Şimşek, "Reformlar sayesinde son on beş yılda birçok şok yaşamamıza rağmen ekonomimiz dayanıklıdır ve ekonomimiz güçlü bir performans ortaya koymuştur." dedi.

Mehmet Şimşek, önümüzdeki dönemde aktif iş gücü politikalarını daha da hızlandıracaklarını, kısmi zamanlı çalışmanın üzerindeki engelleri kaldıracaklarını söyledi.

Ar-Ge, inovasyon ve girişimcilik sisteminin güçlendirilmesine önem verdiklerini anlatan Şimşek, önümüzdeki dönemde TÜBİTAK'ın yeniden yapılandırılması ve gelecek vadeden şirketlere daha çok destek için Kalkınma Bankasının yeniden yapılandırılması gibi önemli gündem maddelerinin bulunduğunu kaydetti.

Şimşek, kamu maliyesinde Mecliste bekleyen gelir vergisi reformundan Vergi Usul Kanunu'na kadar, kamu harcama reformundan performans bazlı bütçelemeye geçene kadar birçok konuda önemli reformları hayata geçirmeyi umut ettiklerini belirtti.

- "Kamunun borç yükünün milli gelire oranı, yüzde 30'un altına çekildi"

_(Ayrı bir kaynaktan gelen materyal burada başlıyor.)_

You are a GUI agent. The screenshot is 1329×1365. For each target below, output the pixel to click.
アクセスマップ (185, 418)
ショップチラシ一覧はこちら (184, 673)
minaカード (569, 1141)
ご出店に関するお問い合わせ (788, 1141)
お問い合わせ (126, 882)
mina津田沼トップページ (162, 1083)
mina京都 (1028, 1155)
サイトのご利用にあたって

Kamunun borç yükünün milli gelire oranını, yüzde 30'un altına çektiklerini aktaran Şimşek, sözlerini şöyle sürdürdü:

"Burada en önemli kazancımız faiz yükünün azaltılmış olmasıdır. Bakın, faiz harcamalarının gayrisafi yurt içi hasıla içerisindeki payı 2018 yılında yüzde 2,1 olacak, yani yüzde 2 civarı gayrisafi yurt içi hasılaya oran olarak faiz ödeyeceğiz. Bu oran bundan on beş yıl önce yüzde 14,4'tü. Benzer şekilde, bütçenin yüzde 9,4'ü faize gidecek gelecek sene. Bu oran yüzde 43'ün üzerindeydi. Bu çok önemlidir çünkü hakikaten bunun sayesinde eğitime, sağlığa, altyapıya daha çok kaynak ayırma imkanımız oluyor."

Şimşek, gelecek sene uluslararası piyasalardan, tahvil piyasalarından 6,5 milyar dolarlık kaynak sağlamayı düşündüklerini dile getirdi.

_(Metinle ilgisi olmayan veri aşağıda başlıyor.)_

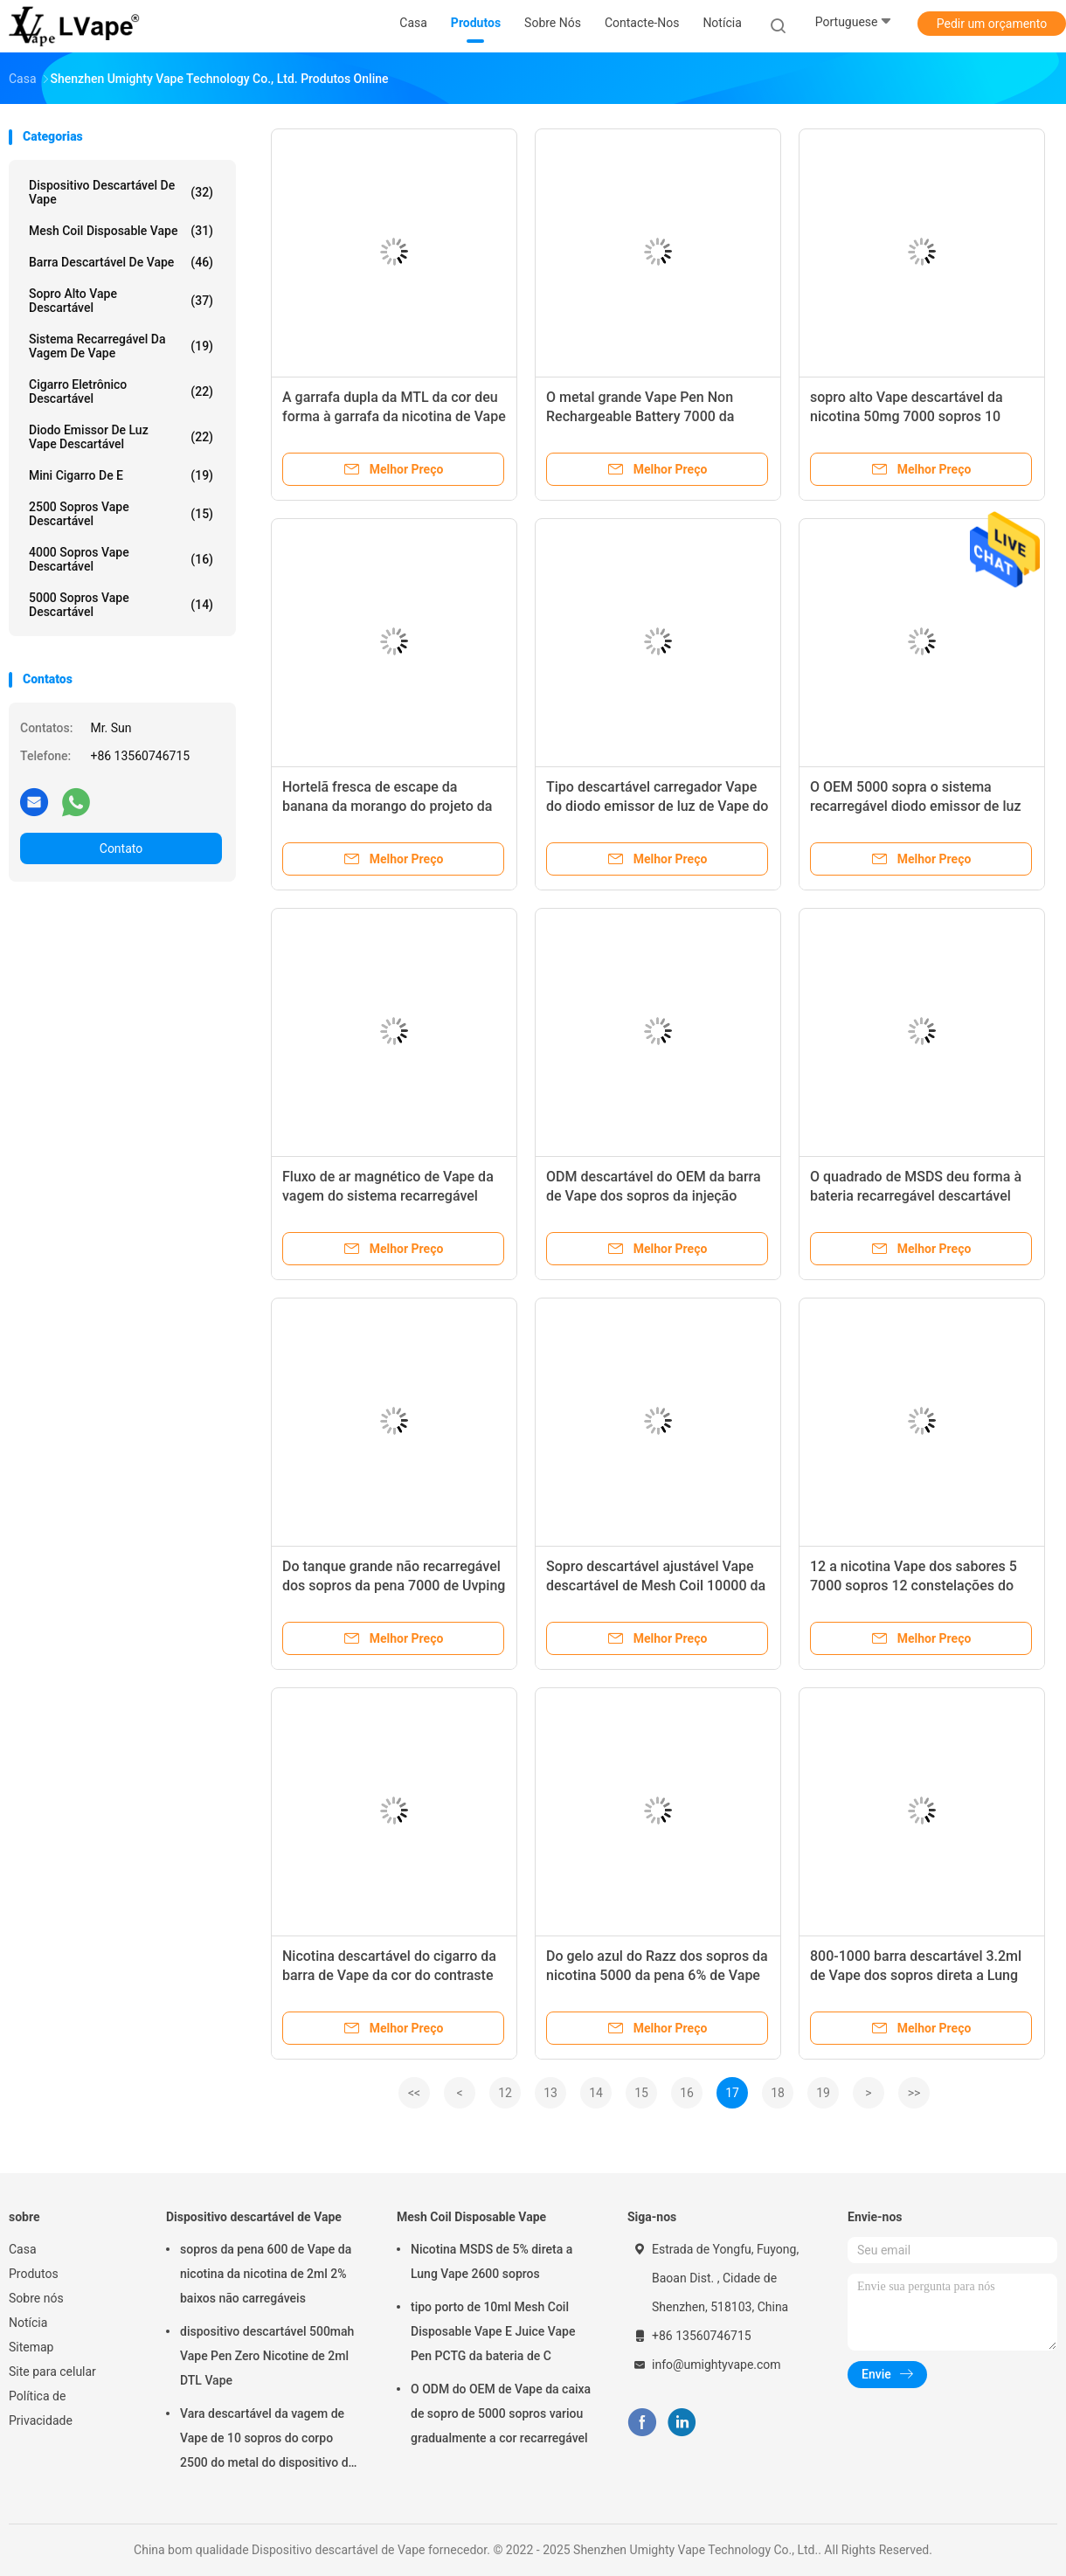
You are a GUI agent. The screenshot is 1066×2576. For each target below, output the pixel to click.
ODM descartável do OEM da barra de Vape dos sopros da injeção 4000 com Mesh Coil (653, 1195)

Özellikle bu kamu-özel iş birliği modeliyle gerçekleştirilen projelerdeki yükümlülüklerin şeffaf bir şekilde raporlanmaması hususunda eleştirilerin olduğunu anımsatan Şimşek, "Evet, bu konu biraz eksik bir konudur ve bu konuda biz Maliye Bakanlığımıza koordinasyonu verdik. Uluslararası raporlamada yetkin olan kuruluşlarla bu konu çalışılıyor. Bundan sonra düzenli bir şekilde bunları raporlayacağız." dedi.

Hazine Müsteşarlığı tarafından bugüne kadar Avrasya Tüneli, Gebze-Orhangazi-İzmir Otoyolu, Kuzey Marmara Otoyolu bağlamında toplamda 8,7 milyar dolarlık borç üstlenim anlaşmasının imzalandığını söyleyen Şimşek, bu projelerin tamamlandığını, risk dönemlerinin geride kaldığını, ve işletme dönemine geçildiğini bildirdi.

Şimşek, Ulaştırma, Denizcilik ve Haberleşme Bakanlığı ve Karayolları Genel Müdürlüğünün yürüttüğü kamu-özel iş birliği projeleri kapsamında 2018 yılında bütçeden 3,6 milyar lira yapılacağını dile getirdi.

Başbakan Yardımcısı Şimşek, şehir hastaneleri için yapılacak kira ödemeleri için de Sağlık Bakanlığı bütçesine konulacak ödeneklerden 2018 yılında 2,6 milyar lira ödeme yapılacağını kaydetti.

Hazine garantili toplam borç stoğunun 13,2 milyar dolar olduğunu aktaran Şimşek, bunun, gayrisafi yurt içi hasılanın yüzde 2'sinden daha az olduğuna dikkati çekti.